/coalescent-computer-protocol

a set of protocols that define a decentralized global computer—no blockchain required

Coalescent Computer Protocol

A protocol that lets individual machines act as nodes in a coalescent, distributed, global, virtual computer — no blockchain required.

Heavily inspired by holochain.org, ceptr.org, and infocentral.org.

Overview

At its core, this protocol relies on two core concepts:

  1. immutable, content-addressable data via cryptographic hashes
  2. "code as data"

Essentially: we use the determinism of this protocol to use each node's filesystem as a single universal instance of 256-bit content addressable RAM. To the "virtual machine" (which only exists conceptually), there is no name/location addressable storage, only a single distributed instance of RAM with 10^77 addresses. The protocol is network agnostic; it doesn't care how (or if) you network with other nodes. In practice, you can resolve address lookups using only data local to the node, over local network, over internet via p2p or client-server model, or even through blockchain (though security, validation, and permissions can be handled in far more efficient ways with this protocol, rendering most benefits of blockchain obsolete). On the Coalescent Computer, all data is content addressable, and all code is data.

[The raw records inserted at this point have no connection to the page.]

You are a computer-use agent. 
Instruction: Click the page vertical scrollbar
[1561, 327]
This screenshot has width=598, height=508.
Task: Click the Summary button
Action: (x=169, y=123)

The compoents of the protocol are:

  1. Data schema: structure of data and primitive types of fields; defined using a deterministic binary format
  2. Data translator: map one schema onto another; defined using a deterministic binary format
  3. Data validator: a validation function for a given schema; defined using a deterministic binary format
  4. Data blob: actual binary data; binary data is prefixed with their schema hash

Components

Schemas

When we define a schema in a deterministic binary format, we can hash those bits and use that hash to refer to it. This eliminates namespace collisions, while also enabling "coalescence" between two agents who have (un)knowingly defined the same schema. Since we refer to the schema via its hash, we get the benefit of immutability (versions/migrations can be handled with translators). This also means that any old data using an old hash will never become unreadable, because the data it points to is immutable.

Translators

When we define a translator in a deterministic binary format, we get all of those same benefits as schemas. Translators can be semantically linked to the schemas they operate on, making it simple for an agent to say "I have data in {this} schema, is there a translator available to map it onto {that} schema?". This also enables coalescence; if multiple schemas are being devloped in parallel, when one (or several) gain major traction, the defunct schemas can be mapped onto the leading standard, or mutiple similar schemas can be mapped between each other to enable interoperability; for example, if a betamax could have been placed into a VHS player, and the VHS player knew how to identify and translate that data automatically.

Validator

If we define a data validator in a deterministic binary format, again, we get those same content addresability benefits. What a validator enables is any agents to play by certain rules with their data. A schema defines how to read the data, but a validator is a layer on top that defines what the boundaries are for those values. When a group of agents decide to play by certain rules, they can choose those rules using the hash of a validator; they can then all access the validator, and validate any data they interact with to ensure it is valid.

Blobs

Finally, blobs are the actual raw bits of data. They are prefixed with their schema hash; this means that a data blob is self describing. Given only the data itself, an agent has all the information necessary to understand the data.

Concepts

Hashes are Memory Addresses in the Global Computer

In the existing model of a computer, the RAM is the part of the computer where data can be stored by an address. Each row of memory is referenced by its index number, so memory addresses start at address 0, then go to address 1, and so on. If you want to access a piece of data, you need to know which memory slot it is in. To programmers, this is the "pointer"; the slot in memory that the data you are looking for resides at. However, this is awkward because it describes a location, not the data you are looking for. Because it's just a location, the data at that address can change over time. This is a problem that has been solved in many ways through language features, software development practices, and more. However, if, instead of using a location for a piece of data (like a URL does), we just used its content hash, we avoid all of this. We now effectively have a virtual memory system with 2^256 possible slots, based on the 256 bit hash/address. We also never have to worry about the wrong data being at that address; only the expected data can live there.